PhD Thesis Defense - Jonathan Wilder Lavington
Name: Jonathan Wilder Lavington
Date: Friday, October 4th
Time: 9:30 am
Location: ICCS X836
Zoom: https://ubc.zoom.us/j/66528654938?pwd=7bYCRtKeDVbIl2epDdzXnfBHqCFK4g.1
Supervisors: Mark Schmidt and Frank Wood
Title: Taking Advantage of Common Assumptions in Policy Optimization and Reinforcement Learning
Abstract:
This work considers training conditional probability distributions called policies, using simulated environments via gradient-based optimization methods. It begins by investigating the effects that complex model classes have on settings where a policy is learned through the imitation of expert data which is gathered through repeated environmental interaction.
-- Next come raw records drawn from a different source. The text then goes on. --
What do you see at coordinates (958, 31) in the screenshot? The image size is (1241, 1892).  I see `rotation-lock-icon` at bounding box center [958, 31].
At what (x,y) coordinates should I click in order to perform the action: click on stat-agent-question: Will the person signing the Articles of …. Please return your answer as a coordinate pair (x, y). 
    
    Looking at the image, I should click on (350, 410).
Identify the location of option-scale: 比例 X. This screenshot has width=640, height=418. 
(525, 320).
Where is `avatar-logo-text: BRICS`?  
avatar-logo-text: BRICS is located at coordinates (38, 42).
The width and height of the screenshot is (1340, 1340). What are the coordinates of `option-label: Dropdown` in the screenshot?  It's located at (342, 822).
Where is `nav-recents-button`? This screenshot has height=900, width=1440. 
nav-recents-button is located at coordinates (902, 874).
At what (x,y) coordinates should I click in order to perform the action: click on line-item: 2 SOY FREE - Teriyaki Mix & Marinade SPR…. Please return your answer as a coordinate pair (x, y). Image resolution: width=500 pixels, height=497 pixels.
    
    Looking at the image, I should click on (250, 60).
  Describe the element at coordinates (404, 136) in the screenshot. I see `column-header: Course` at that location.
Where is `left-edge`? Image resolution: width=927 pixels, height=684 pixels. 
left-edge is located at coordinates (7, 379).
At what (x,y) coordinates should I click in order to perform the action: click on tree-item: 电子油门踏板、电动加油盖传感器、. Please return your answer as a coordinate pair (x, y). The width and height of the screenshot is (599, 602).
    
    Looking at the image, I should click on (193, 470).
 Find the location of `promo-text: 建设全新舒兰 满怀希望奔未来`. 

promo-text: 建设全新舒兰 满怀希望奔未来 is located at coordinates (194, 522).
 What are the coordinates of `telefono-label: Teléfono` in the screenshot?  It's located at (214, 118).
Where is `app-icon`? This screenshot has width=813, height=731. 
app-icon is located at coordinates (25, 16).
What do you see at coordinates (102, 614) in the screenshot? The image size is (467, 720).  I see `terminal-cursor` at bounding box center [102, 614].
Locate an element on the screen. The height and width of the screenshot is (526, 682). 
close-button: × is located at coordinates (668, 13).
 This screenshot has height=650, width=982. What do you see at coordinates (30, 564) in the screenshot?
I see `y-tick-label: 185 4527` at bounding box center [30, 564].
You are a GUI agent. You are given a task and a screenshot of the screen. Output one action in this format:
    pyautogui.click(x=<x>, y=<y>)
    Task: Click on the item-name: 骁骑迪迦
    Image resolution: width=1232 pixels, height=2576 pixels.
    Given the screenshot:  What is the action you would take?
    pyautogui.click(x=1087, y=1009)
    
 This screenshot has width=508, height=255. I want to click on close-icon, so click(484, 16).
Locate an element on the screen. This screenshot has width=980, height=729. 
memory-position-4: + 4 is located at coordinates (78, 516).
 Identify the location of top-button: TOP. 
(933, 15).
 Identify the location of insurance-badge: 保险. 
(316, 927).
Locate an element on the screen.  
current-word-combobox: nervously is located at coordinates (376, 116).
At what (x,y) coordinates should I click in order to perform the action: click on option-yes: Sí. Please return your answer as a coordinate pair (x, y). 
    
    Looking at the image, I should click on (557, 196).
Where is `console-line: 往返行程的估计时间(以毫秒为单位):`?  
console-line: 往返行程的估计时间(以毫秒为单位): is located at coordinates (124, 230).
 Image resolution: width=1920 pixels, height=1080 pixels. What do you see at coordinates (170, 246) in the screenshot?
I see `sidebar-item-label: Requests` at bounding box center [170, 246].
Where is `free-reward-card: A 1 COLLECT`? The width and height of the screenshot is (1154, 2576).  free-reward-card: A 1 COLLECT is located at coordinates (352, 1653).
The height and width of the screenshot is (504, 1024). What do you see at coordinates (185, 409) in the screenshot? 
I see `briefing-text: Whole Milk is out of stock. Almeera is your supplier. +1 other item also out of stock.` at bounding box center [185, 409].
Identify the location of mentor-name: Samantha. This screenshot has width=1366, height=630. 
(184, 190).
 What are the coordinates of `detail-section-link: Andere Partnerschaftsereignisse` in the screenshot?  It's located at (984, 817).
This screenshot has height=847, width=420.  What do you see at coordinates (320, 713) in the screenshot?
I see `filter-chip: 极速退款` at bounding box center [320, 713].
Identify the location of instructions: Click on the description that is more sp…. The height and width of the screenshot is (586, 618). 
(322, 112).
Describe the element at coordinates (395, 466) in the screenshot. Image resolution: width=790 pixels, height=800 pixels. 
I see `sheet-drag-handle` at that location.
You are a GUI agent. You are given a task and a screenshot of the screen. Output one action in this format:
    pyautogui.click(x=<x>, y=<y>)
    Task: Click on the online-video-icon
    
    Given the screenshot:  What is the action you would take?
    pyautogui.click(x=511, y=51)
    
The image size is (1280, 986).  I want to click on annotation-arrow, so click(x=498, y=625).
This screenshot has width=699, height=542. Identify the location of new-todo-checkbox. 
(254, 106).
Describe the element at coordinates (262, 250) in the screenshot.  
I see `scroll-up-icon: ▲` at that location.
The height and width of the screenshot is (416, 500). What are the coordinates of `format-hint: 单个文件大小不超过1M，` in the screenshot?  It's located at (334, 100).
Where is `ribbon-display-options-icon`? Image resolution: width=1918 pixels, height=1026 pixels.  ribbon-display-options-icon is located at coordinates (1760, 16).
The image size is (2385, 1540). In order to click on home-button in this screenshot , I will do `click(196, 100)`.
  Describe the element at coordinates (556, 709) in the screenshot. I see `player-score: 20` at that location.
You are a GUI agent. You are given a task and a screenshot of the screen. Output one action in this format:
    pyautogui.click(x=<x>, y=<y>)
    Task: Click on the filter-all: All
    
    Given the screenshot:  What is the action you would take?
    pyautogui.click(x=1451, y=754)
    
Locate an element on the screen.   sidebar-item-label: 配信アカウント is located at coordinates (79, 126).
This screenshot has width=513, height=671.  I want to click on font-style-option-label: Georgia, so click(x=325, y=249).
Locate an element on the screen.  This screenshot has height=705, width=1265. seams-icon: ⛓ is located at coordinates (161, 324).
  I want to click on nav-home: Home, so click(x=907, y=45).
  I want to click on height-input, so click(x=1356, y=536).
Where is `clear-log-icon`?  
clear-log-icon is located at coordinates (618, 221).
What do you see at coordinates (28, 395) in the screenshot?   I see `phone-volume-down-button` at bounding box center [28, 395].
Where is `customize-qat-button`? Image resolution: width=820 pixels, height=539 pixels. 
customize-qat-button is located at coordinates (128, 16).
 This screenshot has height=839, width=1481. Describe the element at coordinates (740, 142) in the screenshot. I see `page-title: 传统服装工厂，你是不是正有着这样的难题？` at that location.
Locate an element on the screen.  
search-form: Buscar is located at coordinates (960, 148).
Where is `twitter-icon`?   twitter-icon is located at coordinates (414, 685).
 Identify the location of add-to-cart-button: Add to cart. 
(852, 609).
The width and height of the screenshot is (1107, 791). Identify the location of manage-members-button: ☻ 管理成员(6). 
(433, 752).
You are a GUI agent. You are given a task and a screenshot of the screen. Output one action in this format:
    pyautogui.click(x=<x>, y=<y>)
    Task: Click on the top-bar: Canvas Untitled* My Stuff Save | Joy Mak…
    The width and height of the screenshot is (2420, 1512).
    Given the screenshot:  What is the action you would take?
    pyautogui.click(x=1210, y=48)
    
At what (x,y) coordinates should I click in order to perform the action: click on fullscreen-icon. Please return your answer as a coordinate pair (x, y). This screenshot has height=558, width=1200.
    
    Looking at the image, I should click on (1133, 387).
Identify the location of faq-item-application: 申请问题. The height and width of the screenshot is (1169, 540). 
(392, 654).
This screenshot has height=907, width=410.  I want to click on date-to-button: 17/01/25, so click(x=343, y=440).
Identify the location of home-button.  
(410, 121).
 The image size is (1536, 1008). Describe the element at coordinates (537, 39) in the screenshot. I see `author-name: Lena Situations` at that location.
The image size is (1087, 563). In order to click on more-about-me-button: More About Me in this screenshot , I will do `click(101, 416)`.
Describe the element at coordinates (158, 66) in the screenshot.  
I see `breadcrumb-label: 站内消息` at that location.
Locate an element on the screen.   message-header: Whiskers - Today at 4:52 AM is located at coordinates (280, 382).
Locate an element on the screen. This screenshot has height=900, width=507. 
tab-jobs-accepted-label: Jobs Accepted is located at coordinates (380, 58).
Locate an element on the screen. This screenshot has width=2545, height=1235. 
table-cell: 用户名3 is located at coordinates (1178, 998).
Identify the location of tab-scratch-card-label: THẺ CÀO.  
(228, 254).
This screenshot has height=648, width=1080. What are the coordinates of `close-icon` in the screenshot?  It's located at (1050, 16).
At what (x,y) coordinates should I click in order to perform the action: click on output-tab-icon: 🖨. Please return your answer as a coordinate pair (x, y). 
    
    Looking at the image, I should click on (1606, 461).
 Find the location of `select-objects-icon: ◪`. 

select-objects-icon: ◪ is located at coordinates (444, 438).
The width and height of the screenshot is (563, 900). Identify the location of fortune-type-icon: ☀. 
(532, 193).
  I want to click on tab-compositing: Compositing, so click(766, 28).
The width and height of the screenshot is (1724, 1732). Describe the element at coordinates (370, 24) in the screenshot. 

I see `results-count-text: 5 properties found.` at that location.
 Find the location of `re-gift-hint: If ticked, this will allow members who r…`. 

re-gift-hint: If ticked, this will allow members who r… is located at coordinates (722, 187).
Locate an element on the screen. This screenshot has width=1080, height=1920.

Next, it discusses how to build a gradient based optimizer which is tailored specifically to policy optimization where querying gradient information is expensive. We then consider policy optimization settings which contain imperfect expert demonstration, and design an algorithm which utilizes additional information available during training to improve the policy performance at test time and the efficiency of learning. Lastly, we consider how to generate behavioral data which satisfies hard constraints by using a combination of learned inference artifacts and a special variant of sequential Monte Carlo.